● DIRECTIONS:
Arrange every line of the records below as a Markdown table with the columns "Row" and "Record text," numbering each line and skipping blank lines. Leave the pictures out of the table.

● PROVIDED DATA:
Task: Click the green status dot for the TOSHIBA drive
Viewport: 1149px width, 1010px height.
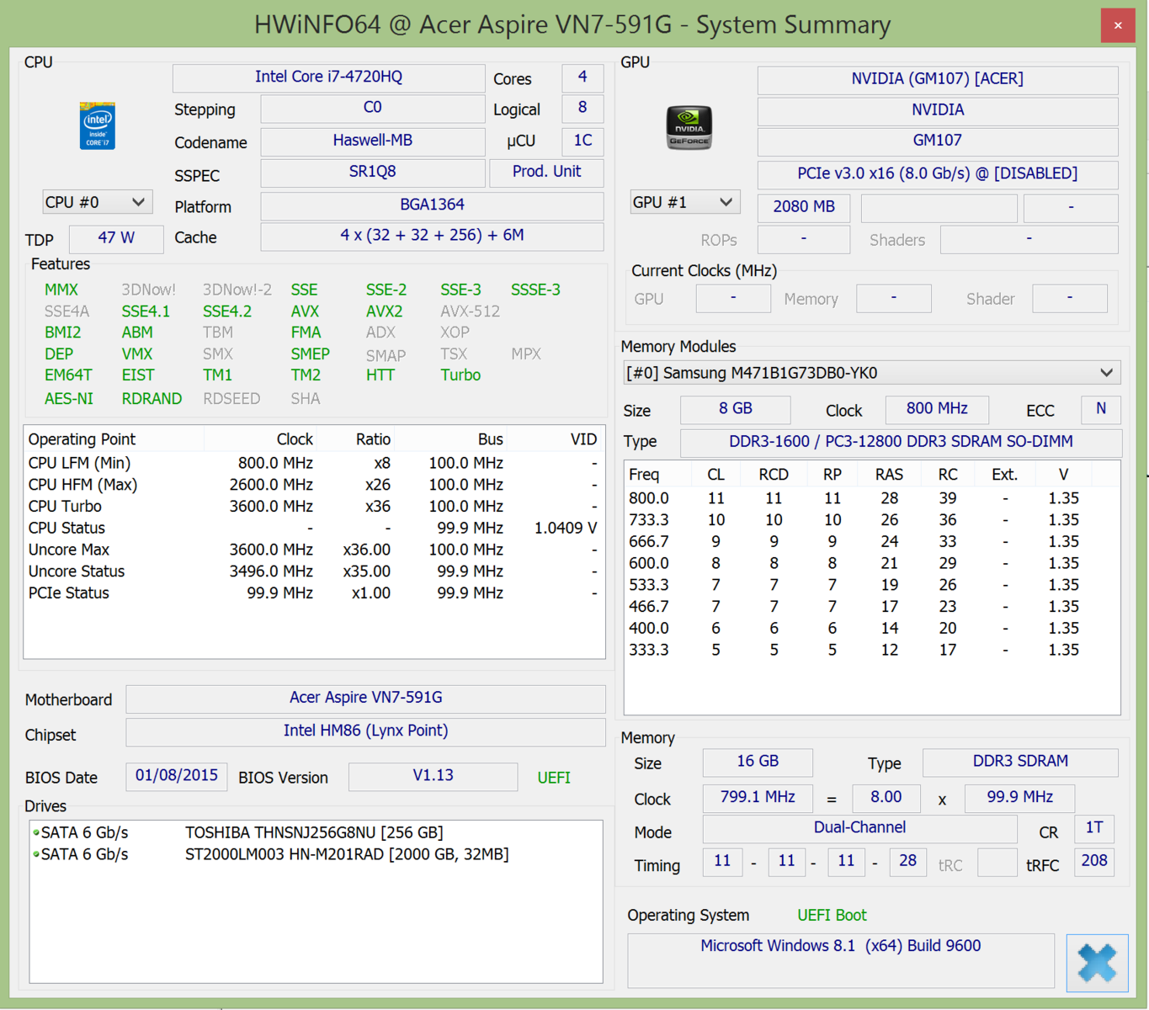Action: click(x=36, y=832)
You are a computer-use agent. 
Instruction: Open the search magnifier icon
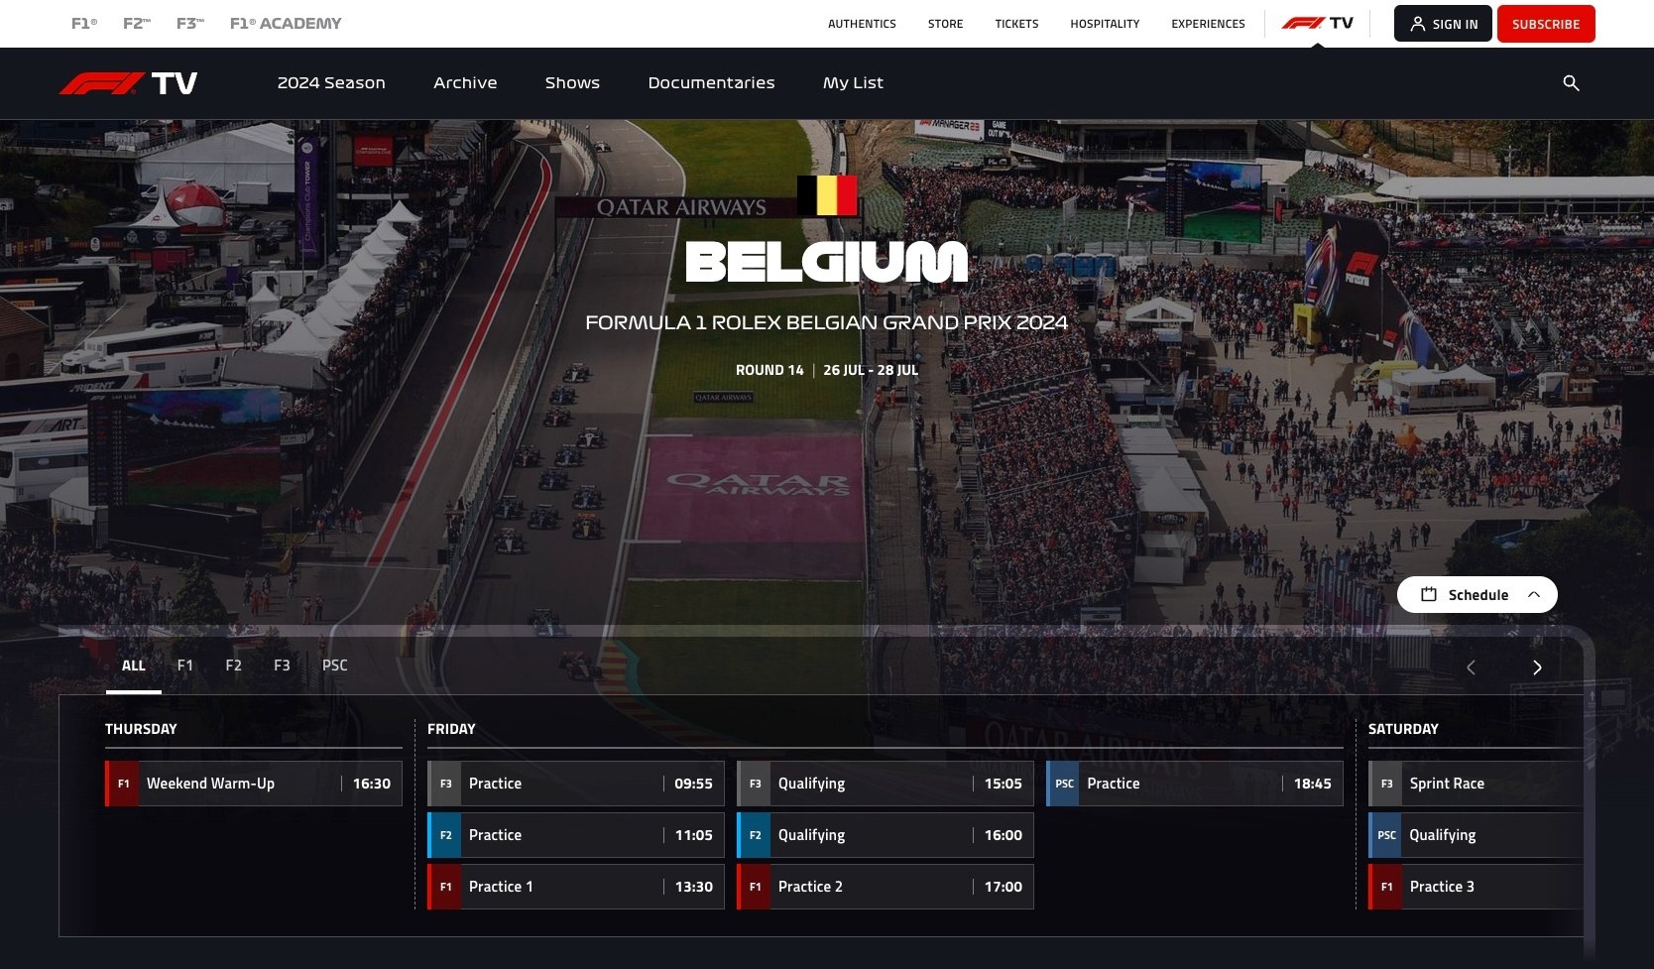[x=1571, y=83]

● FINISHED EXERCISE:
| Row | Record text |
|---|---|
| 1 | Task: Click the green status dot for the TOSHIBA drive |
| 2 | Viewport: 1149px width, 1010px height. |
| 3 | Action: click(x=36, y=832) |
| 4 | You are a computer-use agent.  |
| 5 | Instruction: Open the search magnifier icon |
| 6 | [x=1571, y=83] |